Francesco Branciamore Perfect Quintet – Keep up the dialogue

Francesco Branciamore Perfect Quintet - Keep up the dialogue

Caligola Records 2125 – 2010




Francesco Branciamore: batteria

Elio Amato: trombone, flicorno

Gaetano Cristofaro: clarinetto, sax tenore, sax soprano

Giorgio Occhipinti: pianoforte

Giuseppe Guarrella: contrabbasso







Non occorre ricordare come il jazz siciliano abbia trasceso da tempo le marginalità locali, e ben più di una manciata di suoi esponenti abbia guadagnato statura e voci solidamente trans-nazionali: Francesco Branciamore, batterista avvezzo alle migrazioni e ai confronti verso le più esigenti e sollecitanti scene europee, ha percorso almeno un duplice binario, convergendo con nomi forti del free quali Paul Rutherford, Guido Mazzon e Michel Godard nello scrutare e gettare i segni della “composizione istantanea” (termine da egli coniato e suo contributo operativo al filone), approfondendo dunque uno scenario post-free con il qui riproposto Perfect quartet, già forte di due lavori piano-less e completatosi adesso con il fedele pianista Giorgio Occhipinti.

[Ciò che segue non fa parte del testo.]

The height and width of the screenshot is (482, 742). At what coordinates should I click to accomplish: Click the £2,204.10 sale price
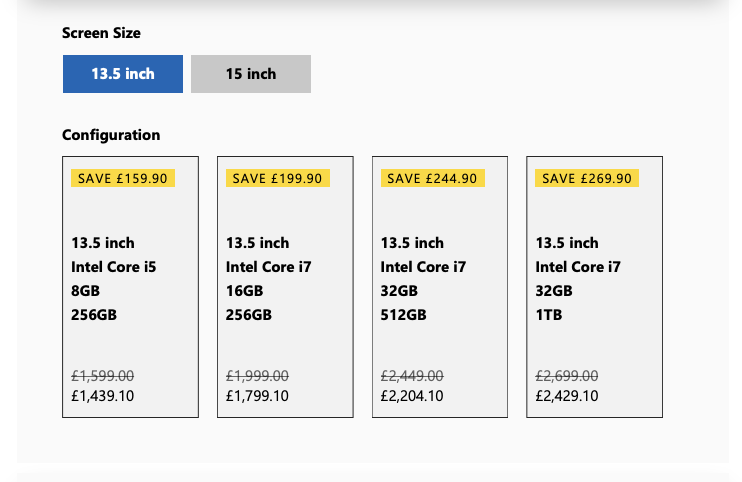point(413,396)
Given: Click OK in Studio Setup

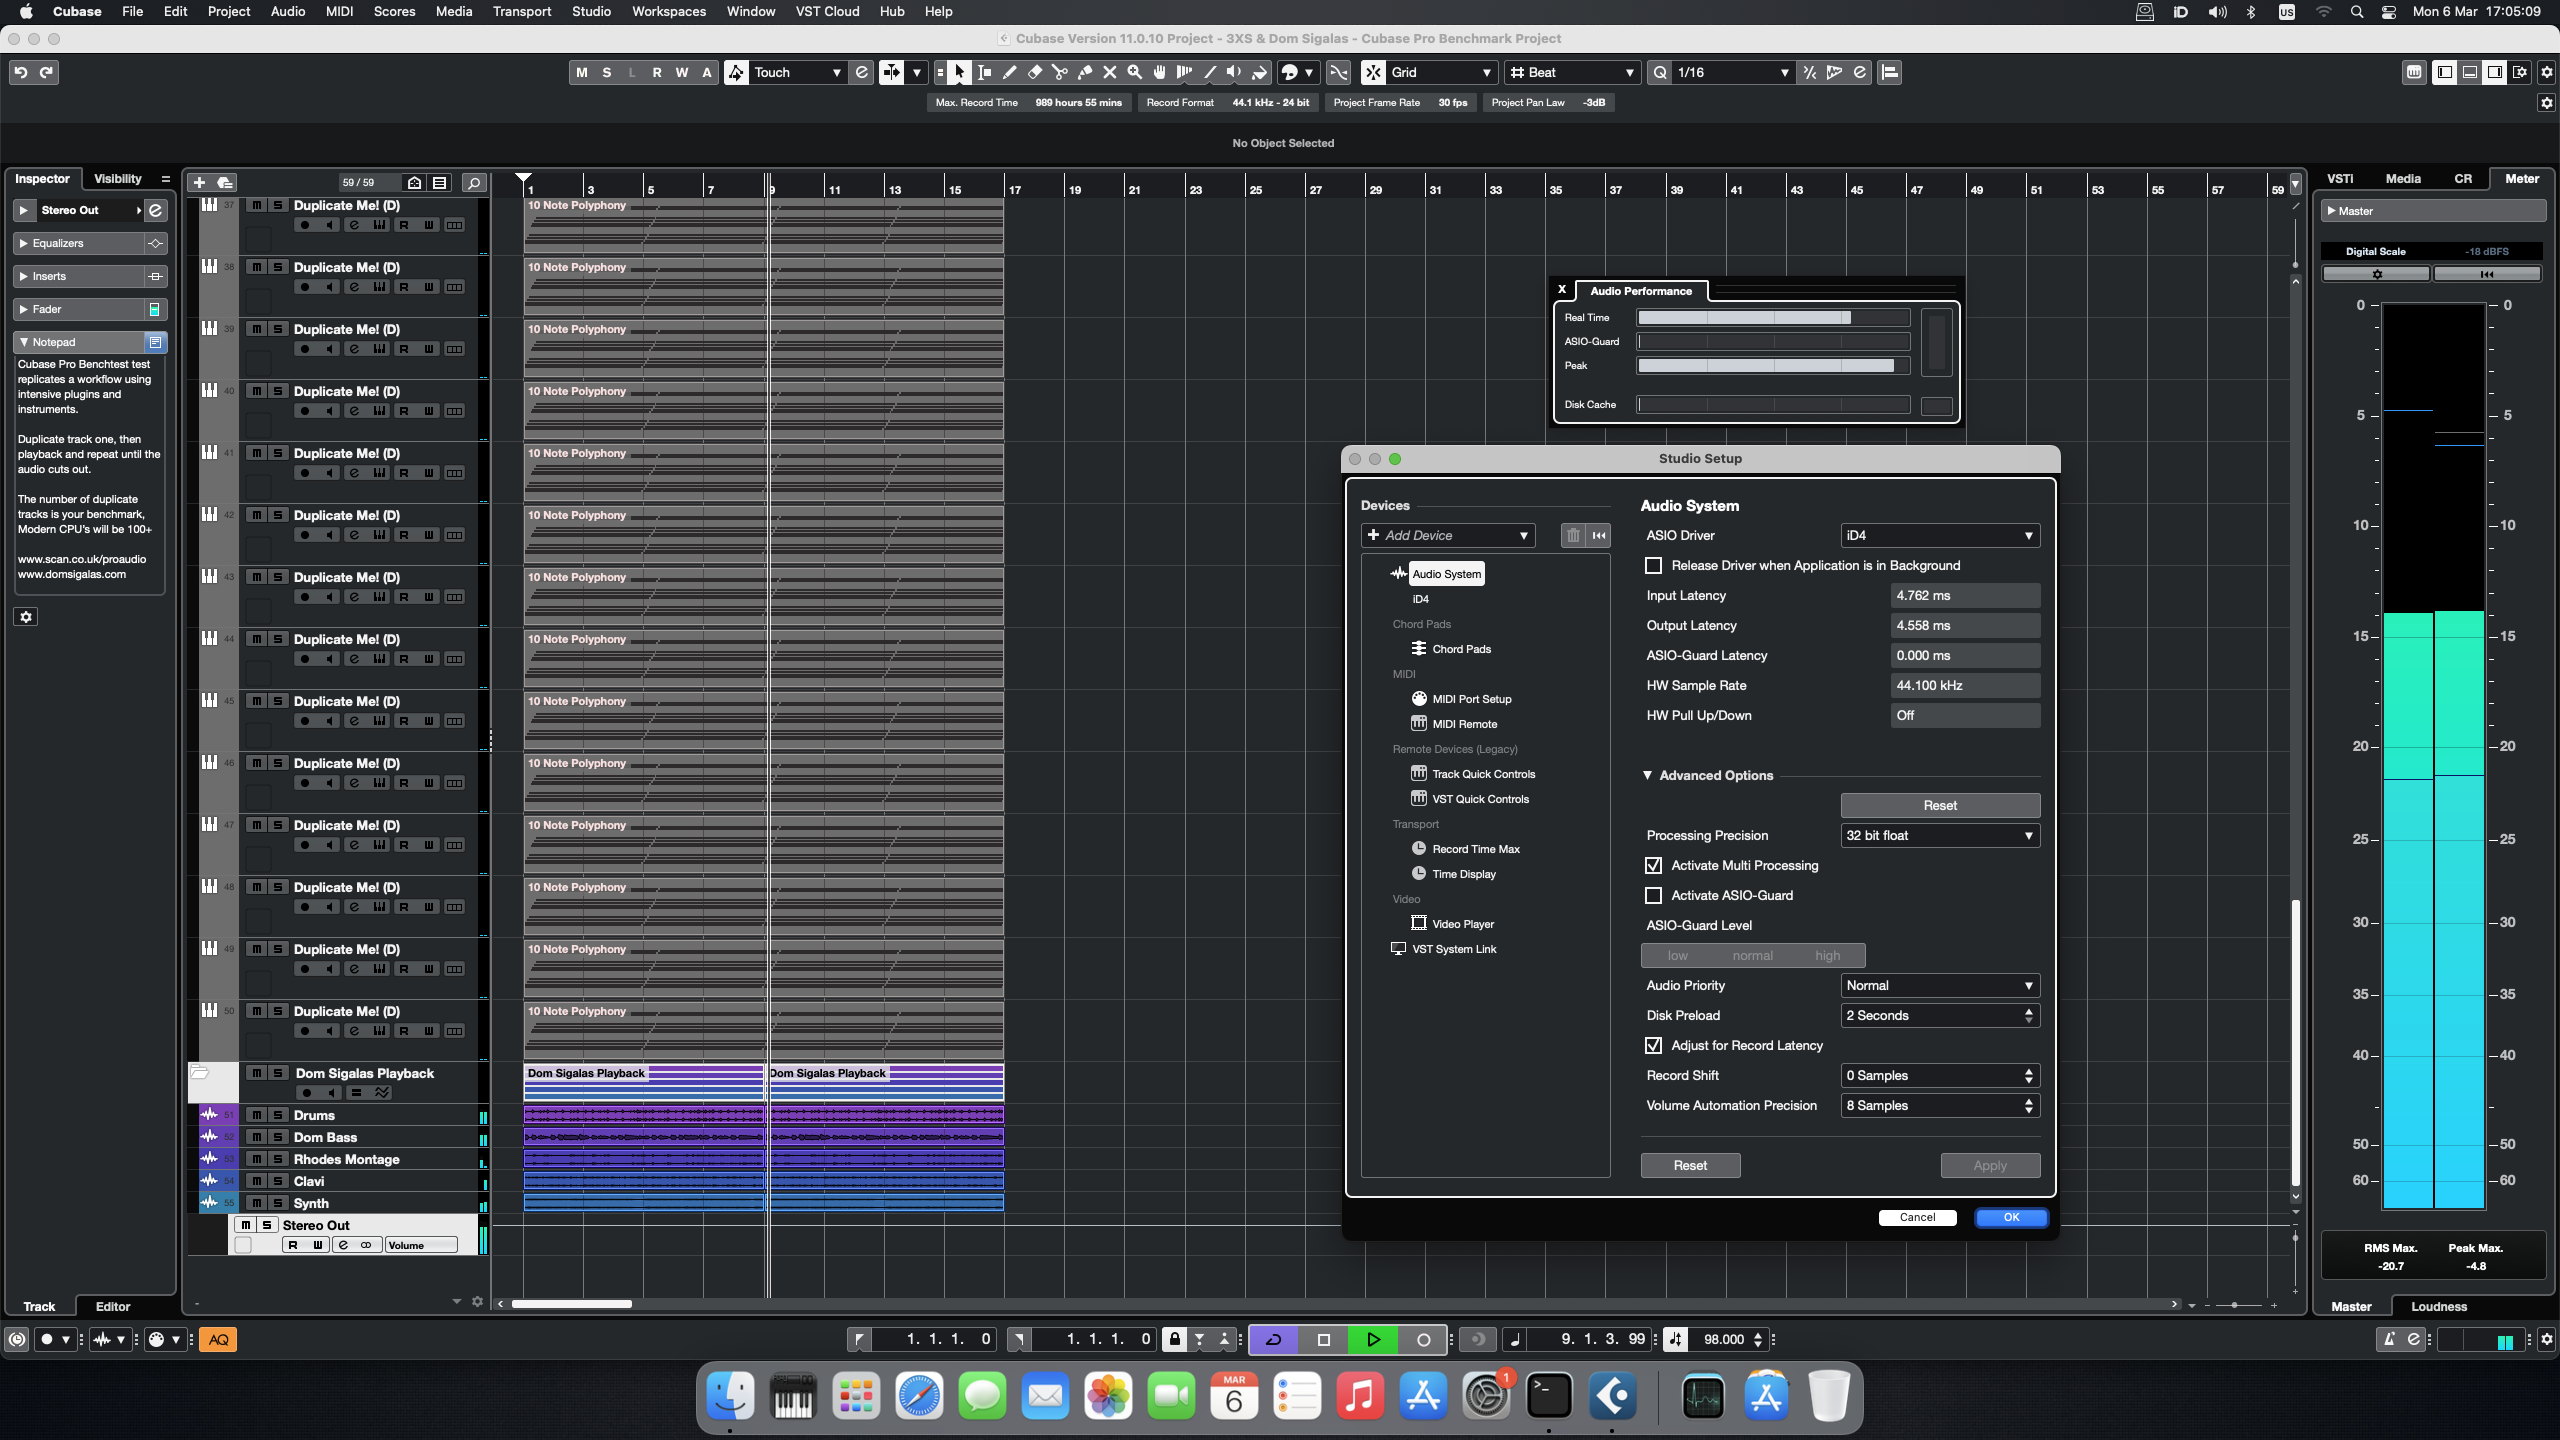Looking at the screenshot, I should [x=2011, y=1217].
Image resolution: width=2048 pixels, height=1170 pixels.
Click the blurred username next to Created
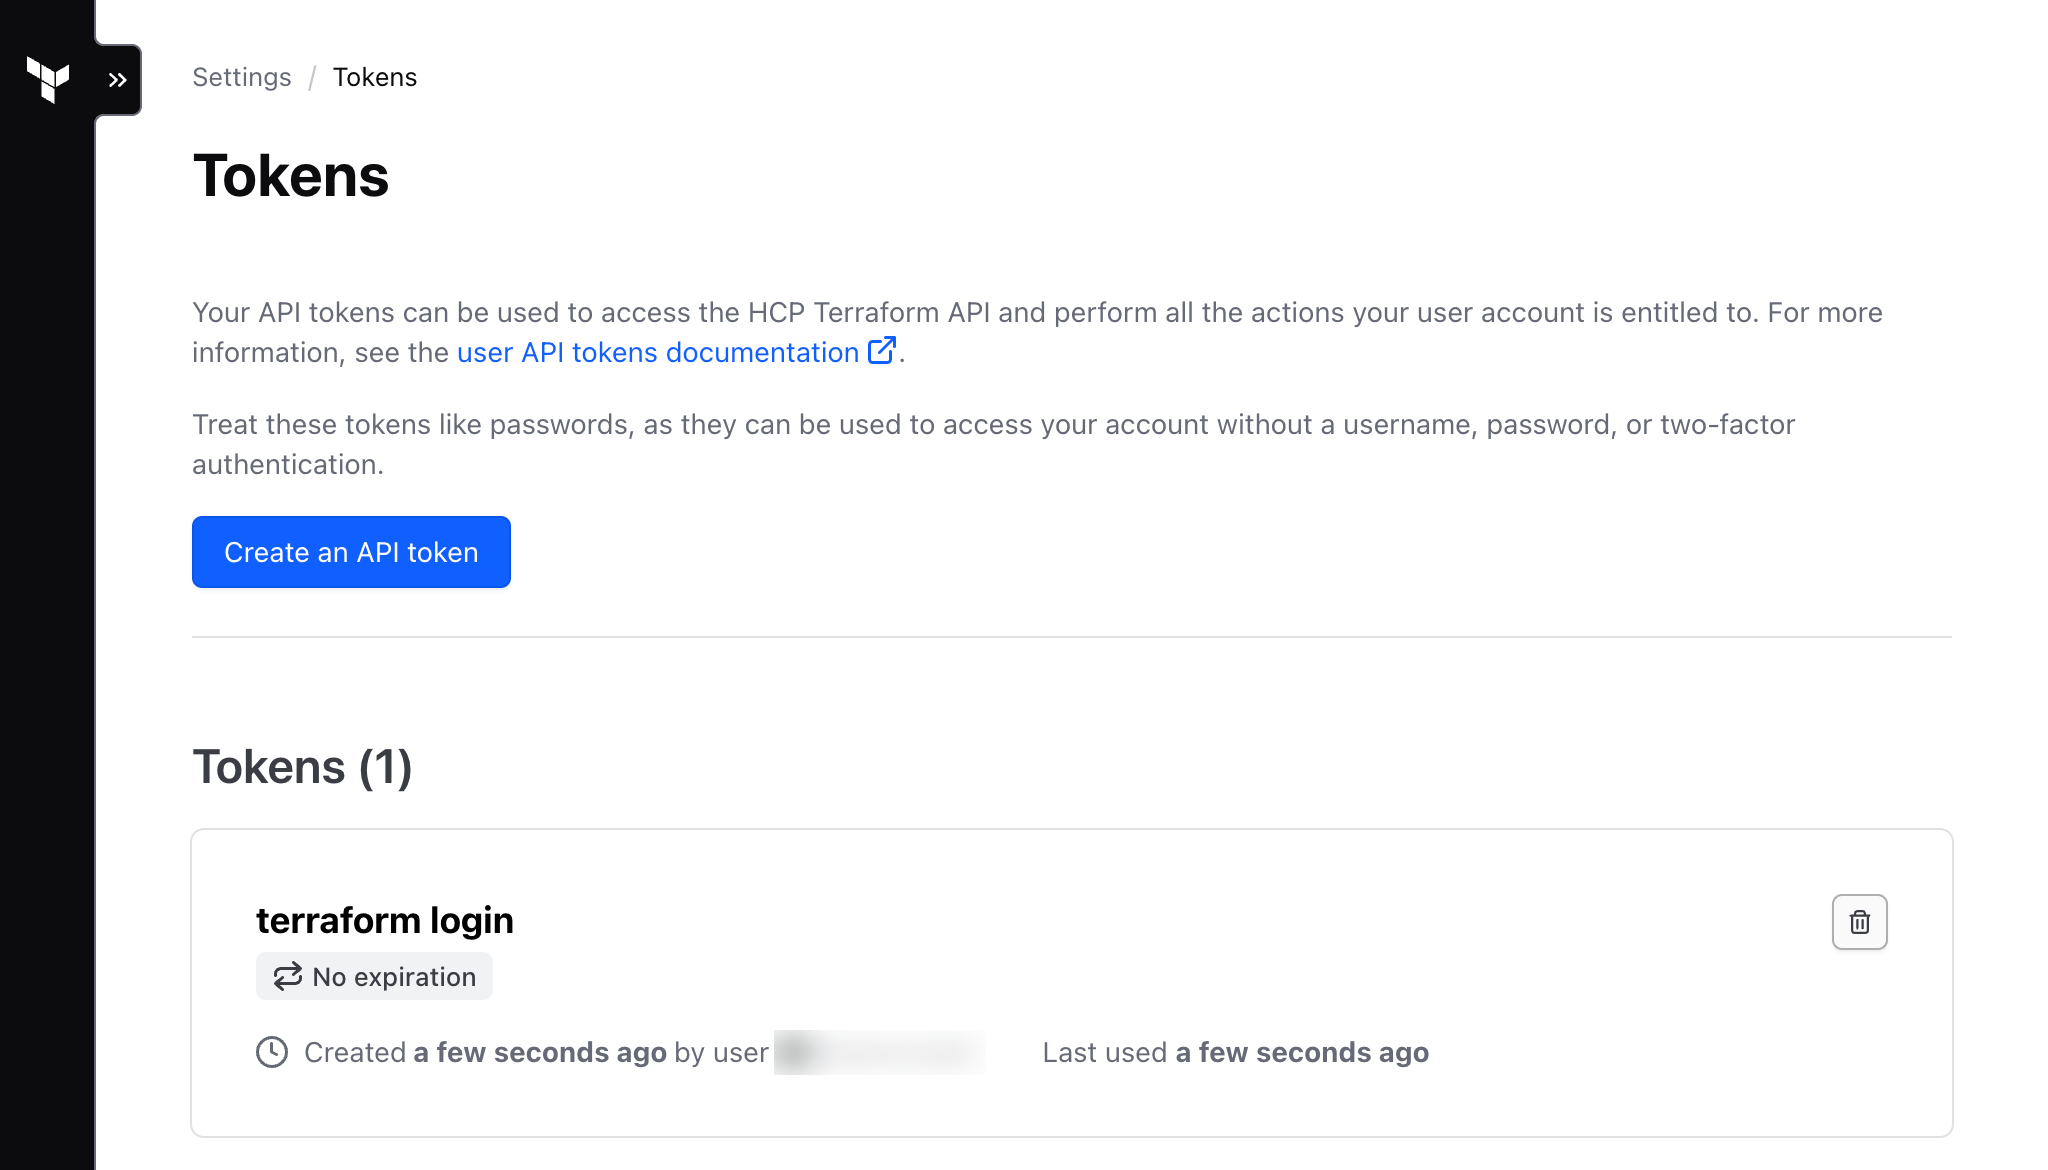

“Volevo ritornare ad allargare il suono e gli ambiti compositivi introducendo il pianoforte, a questo si aggiunge l’utilizzo di un nuovo strumento da parte mia: lo xylophono. Il resto è venuto abbastanza spontaneamente. Privilegiando una scrittura che tenesse conto di più voci, considerando anche il polistrumentismo dei due fiati, ho lavorato tendendo a diversificare attraverso l’arrangiamento quanto più possibile il suono del quintetto, lavorando piramidalmente come nei duetti che anticipano l’esposizione tematica e lo sviluppo improvvisativo della composizione a sottolineare l’arco tensivo della melodia”.


“Tenendo alto il dialogo” spronando, moderando e miscelando il protagonismo delle voci, il contrappunto svincolato vibrafono-paino, lo sfarfallamento delle percussioni, le coralità insieme sbiadite e nervose del pur agile, compatto e idealmente “perfetto” ensemble captano i flussi mediterranei nelle sue tinte vivide e tengono alto un sentire continentale e aperto nelle strategie mutevoli delle sue meccaniche orchestrali. Uno spirito obliquo e danzante infonde ulteriore vitalità al quadro d’insieme con l’articolazione chiara e i colori vividi una tribalità infantile e da cartoon (ma nel senso più positivo) altro “segno” di un più estensivo, rinnovato “giocare con la musica” – le variazioni ritmiche, le notazioni di colore e i “lampi d’improvvisazione” forgiando una figurazione spesso caleidoscopica lungo i cinque movimenti ad elaborata costruzione.


Non meraviglia peraltro (e ci associamo) l’attenta e più che positiva ricezione critica verso quest’album in parte inaspettato e curioso, che conferma e ulteriormente accredita Branciamore quale jolly non solo della percussione ma anche di direzionalità e maniera.